__Data for review__.
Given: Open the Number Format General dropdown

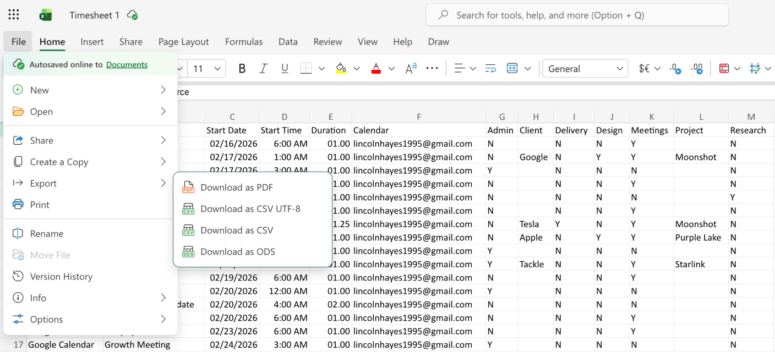Looking at the screenshot, I should tap(585, 69).
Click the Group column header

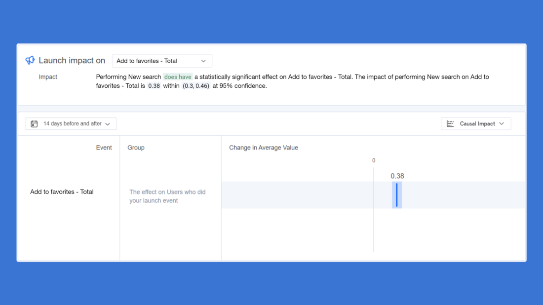point(136,147)
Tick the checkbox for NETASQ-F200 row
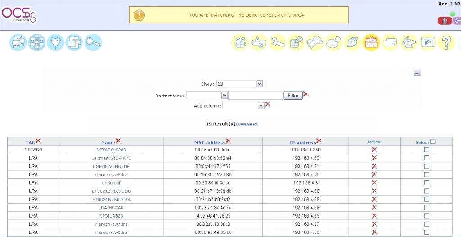 point(426,150)
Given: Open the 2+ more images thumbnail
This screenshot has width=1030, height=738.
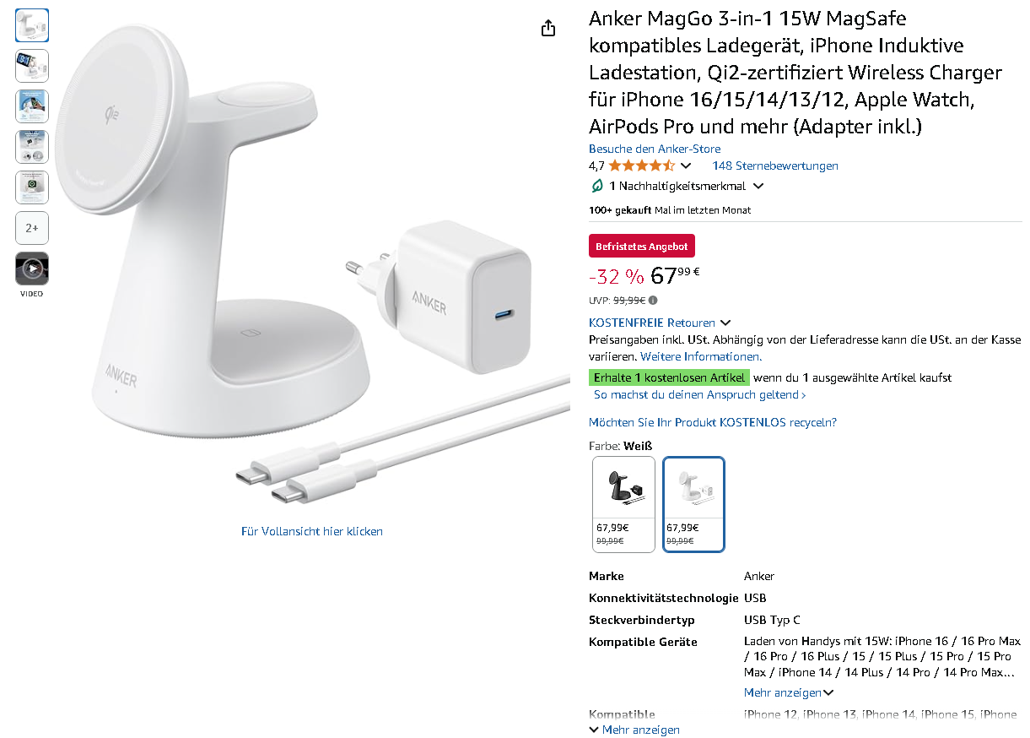Looking at the screenshot, I should (x=32, y=228).
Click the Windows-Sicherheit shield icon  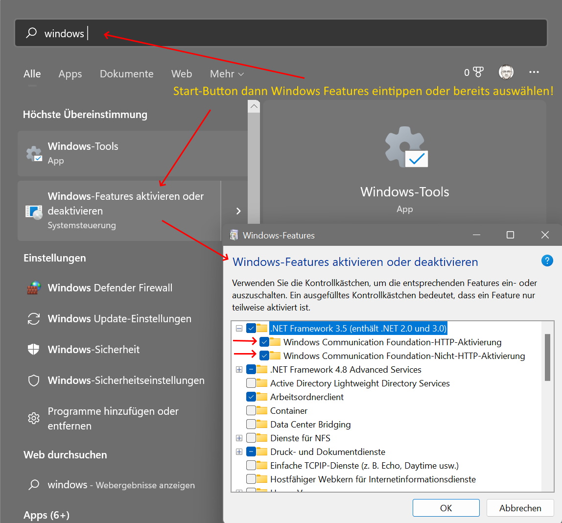[x=33, y=350]
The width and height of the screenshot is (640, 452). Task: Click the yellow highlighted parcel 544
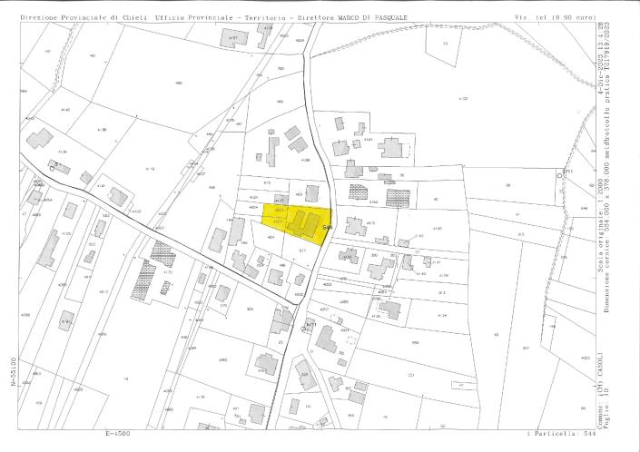[x=298, y=221]
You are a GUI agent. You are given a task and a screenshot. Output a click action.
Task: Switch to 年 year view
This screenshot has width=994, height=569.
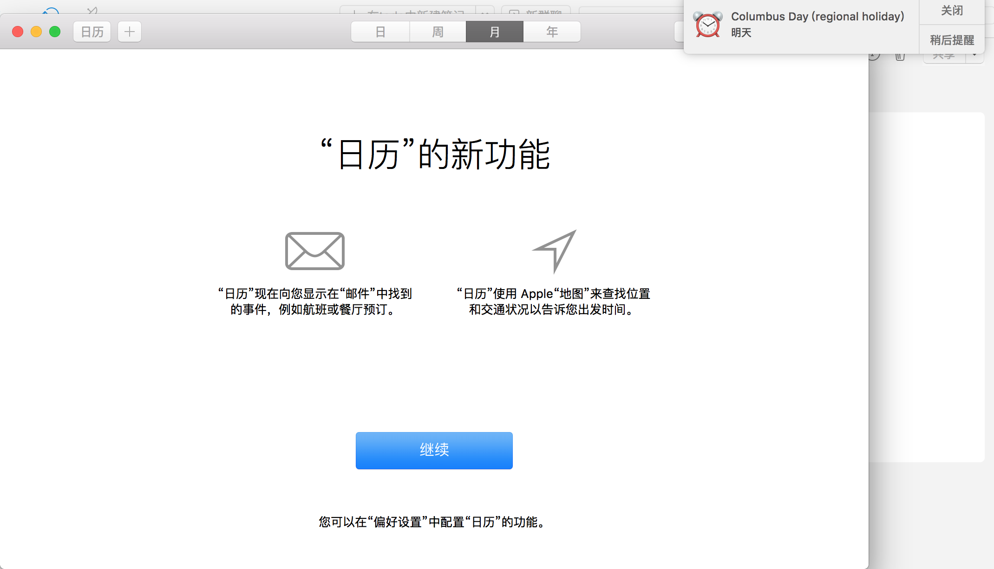click(x=552, y=32)
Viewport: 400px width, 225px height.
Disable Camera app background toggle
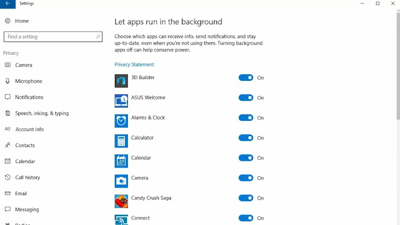[246, 178]

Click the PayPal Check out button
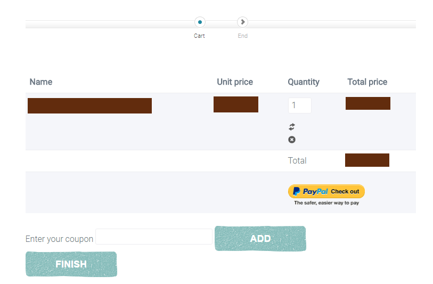pos(326,191)
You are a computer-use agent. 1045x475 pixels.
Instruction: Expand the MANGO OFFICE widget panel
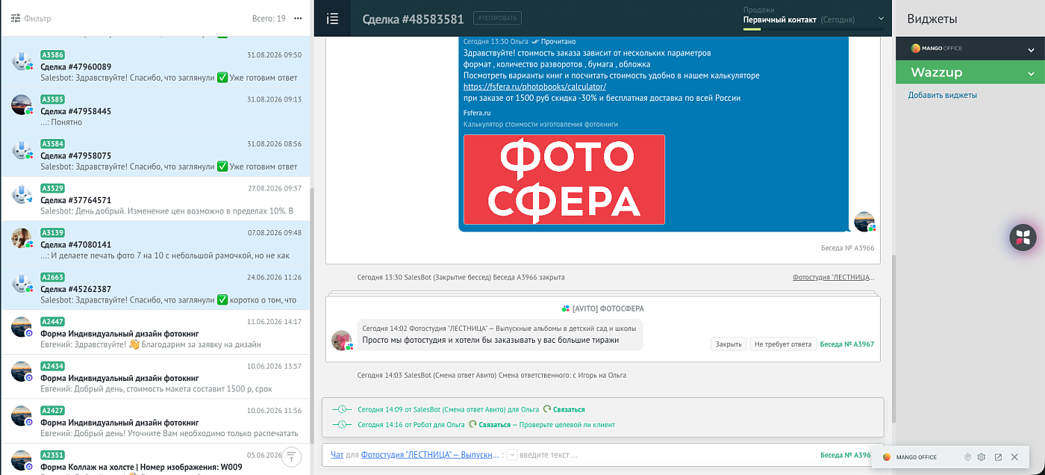pos(1031,50)
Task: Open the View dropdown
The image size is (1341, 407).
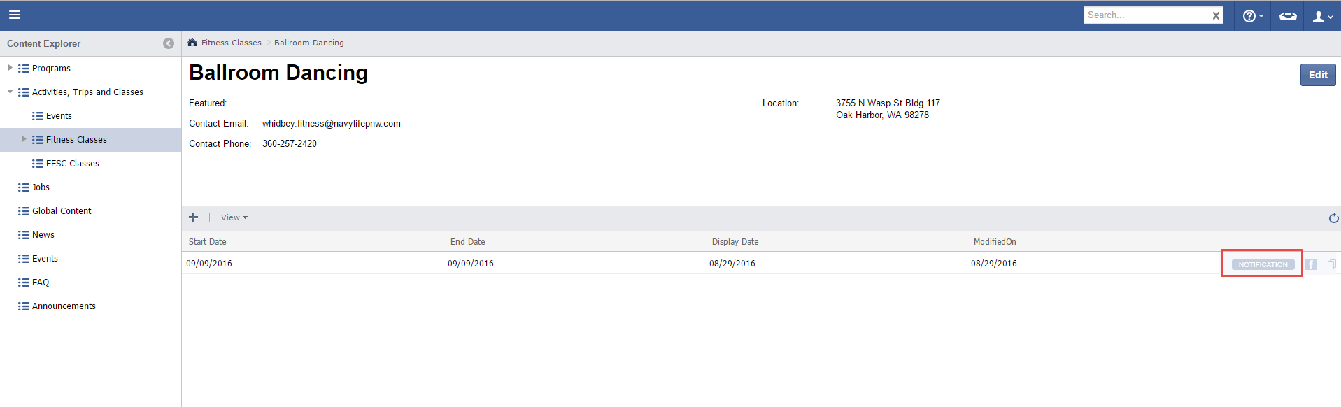Action: pos(234,217)
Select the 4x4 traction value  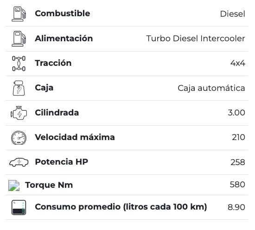point(237,63)
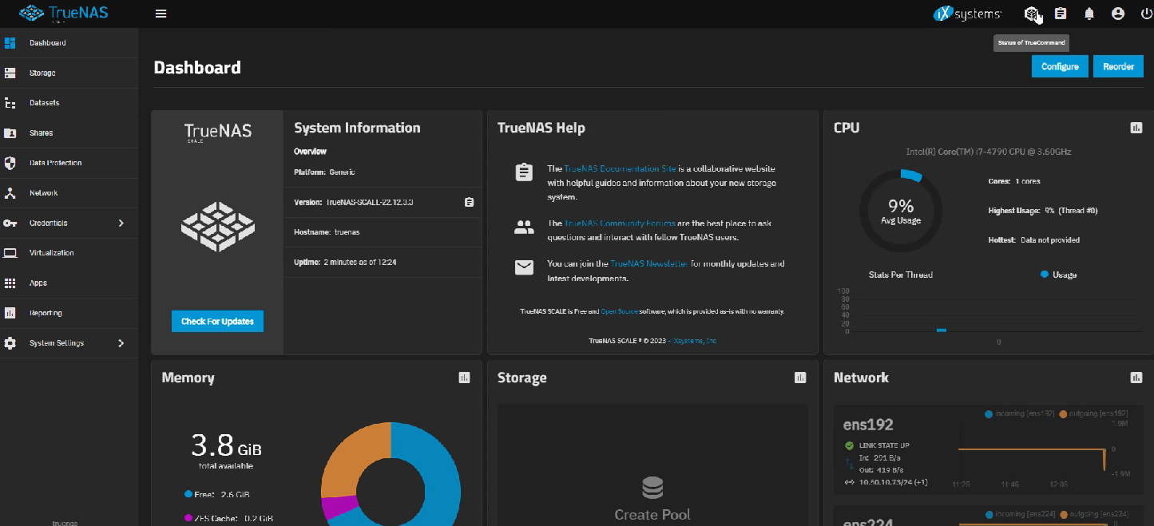
Task: Click the TrueCommand status cube icon
Action: [x=1031, y=14]
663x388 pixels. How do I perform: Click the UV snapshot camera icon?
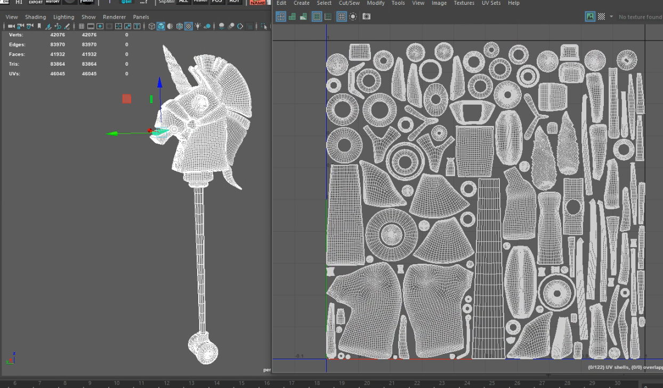tap(366, 17)
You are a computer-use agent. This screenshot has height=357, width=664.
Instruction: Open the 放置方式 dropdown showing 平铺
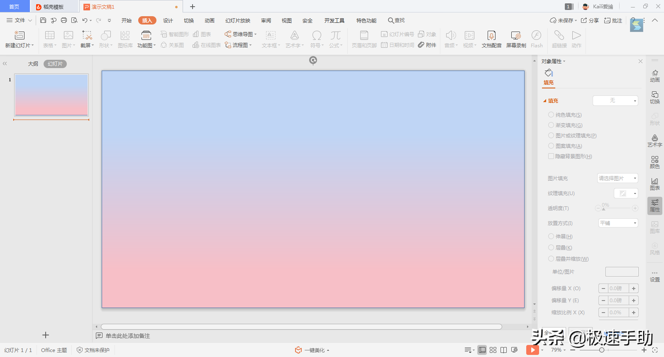pyautogui.click(x=618, y=223)
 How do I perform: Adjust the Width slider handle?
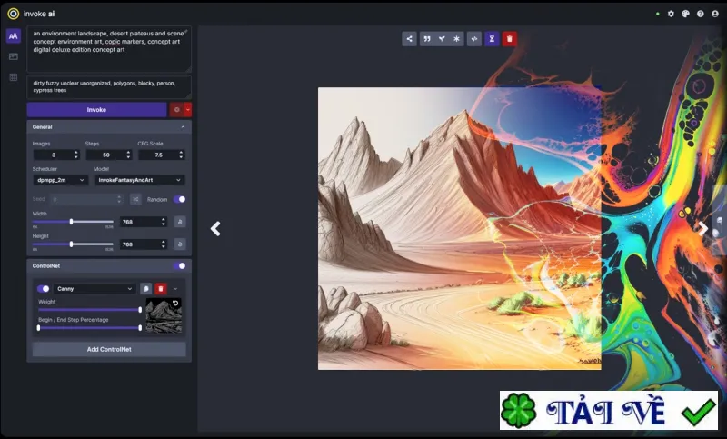tap(72, 222)
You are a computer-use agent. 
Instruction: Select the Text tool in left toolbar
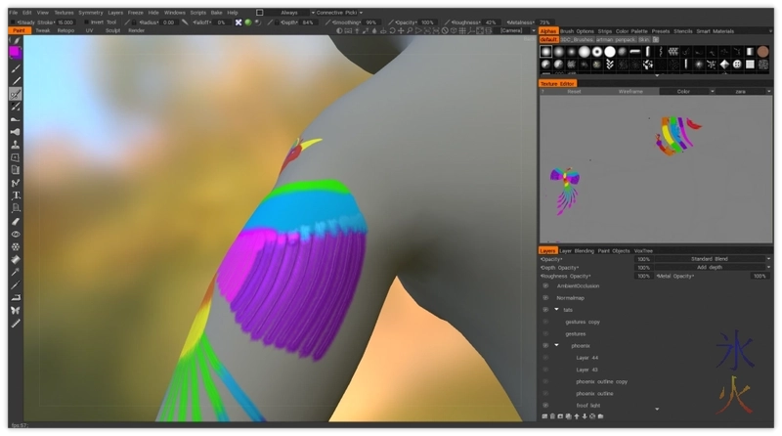tap(16, 196)
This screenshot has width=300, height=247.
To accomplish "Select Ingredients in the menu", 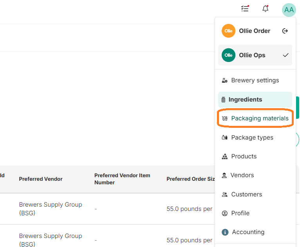I will click(255, 100).
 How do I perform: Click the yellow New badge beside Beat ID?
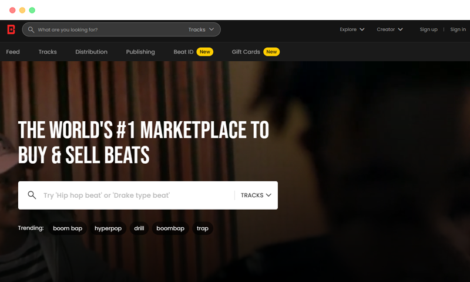pos(204,52)
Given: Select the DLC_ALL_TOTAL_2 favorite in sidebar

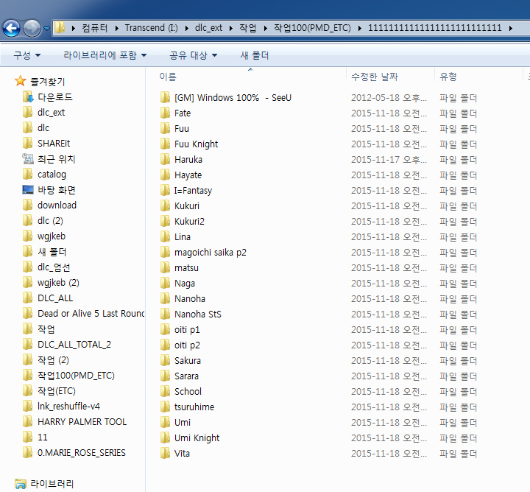Looking at the screenshot, I should click(x=74, y=345).
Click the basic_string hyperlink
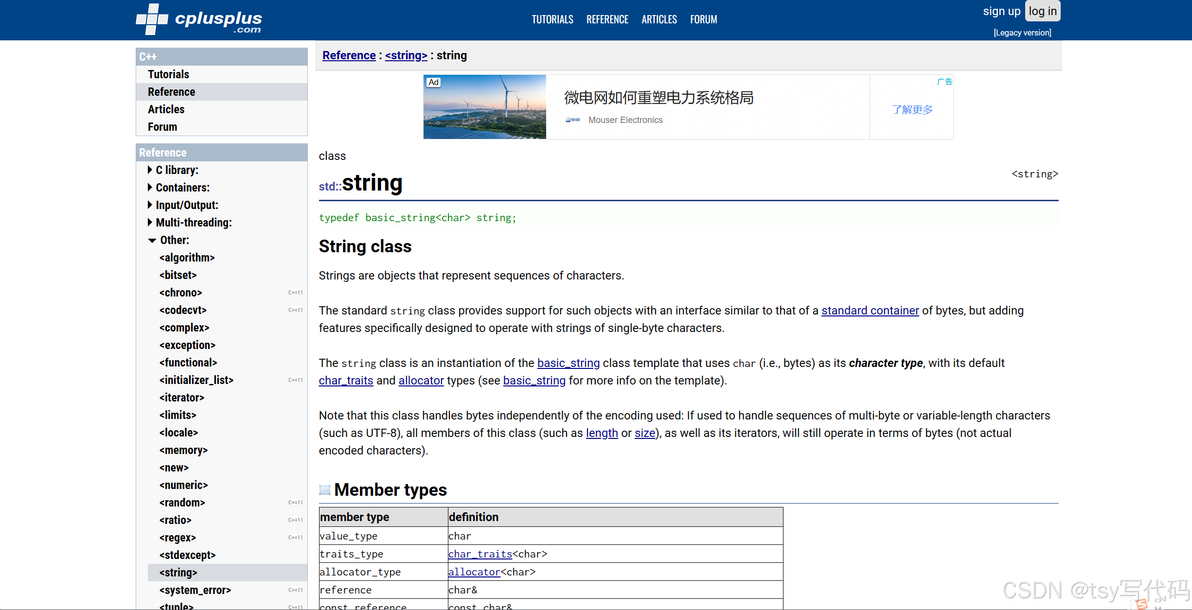Image resolution: width=1192 pixels, height=610 pixels. click(x=568, y=363)
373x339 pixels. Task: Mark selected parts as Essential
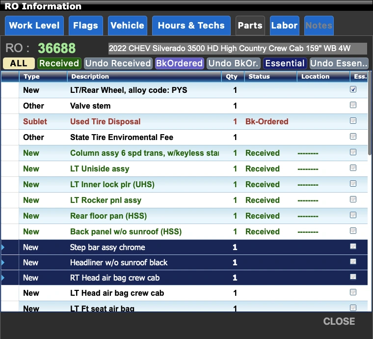285,63
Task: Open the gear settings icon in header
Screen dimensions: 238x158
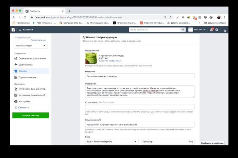Action: pyautogui.click(x=217, y=30)
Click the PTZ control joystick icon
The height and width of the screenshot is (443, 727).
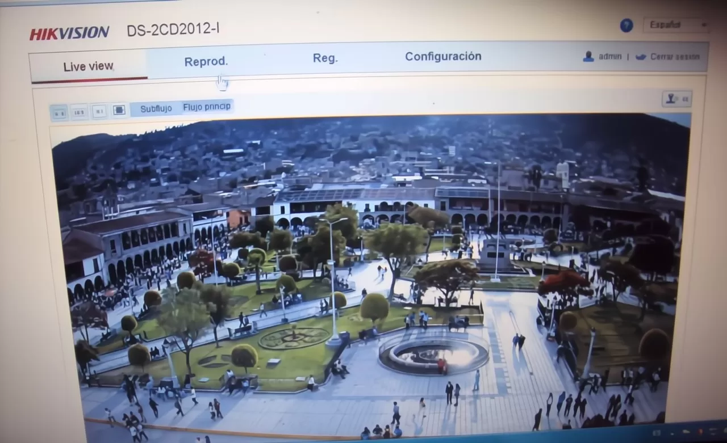pos(676,99)
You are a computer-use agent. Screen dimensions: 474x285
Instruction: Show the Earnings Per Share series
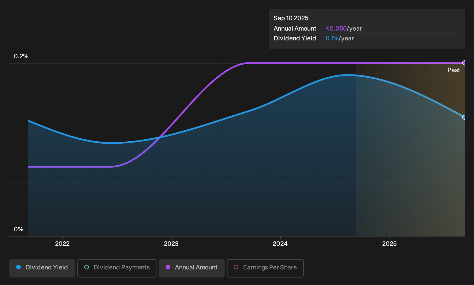(265, 268)
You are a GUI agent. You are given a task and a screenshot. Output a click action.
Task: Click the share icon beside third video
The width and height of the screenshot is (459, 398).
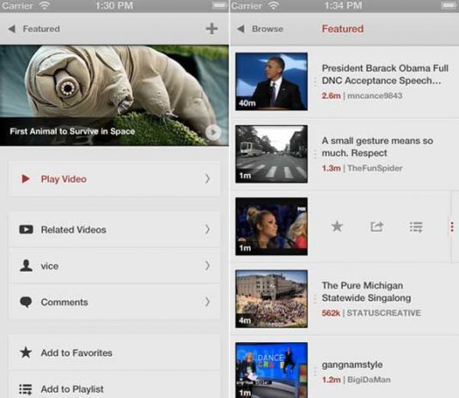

__Work item__. Restate word for word, and only, the lines from the line that contains "Click the PTZ control joystick icon" through the end of the data, both included; pictures are not part of the copy.

__Reply to the task__.
Click the PTZ control joystick icon
The height and width of the screenshot is (443, 727).
pos(676,99)
You are a computer-use agent. Screen dimensions: 474x285
Instruction: Show the Earnings Per Share series
(265, 268)
You are a GUI agent. You are given a task and a screenshot. Output a click action.
Task: Click the share icon beside third video
The width and height of the screenshot is (459, 398).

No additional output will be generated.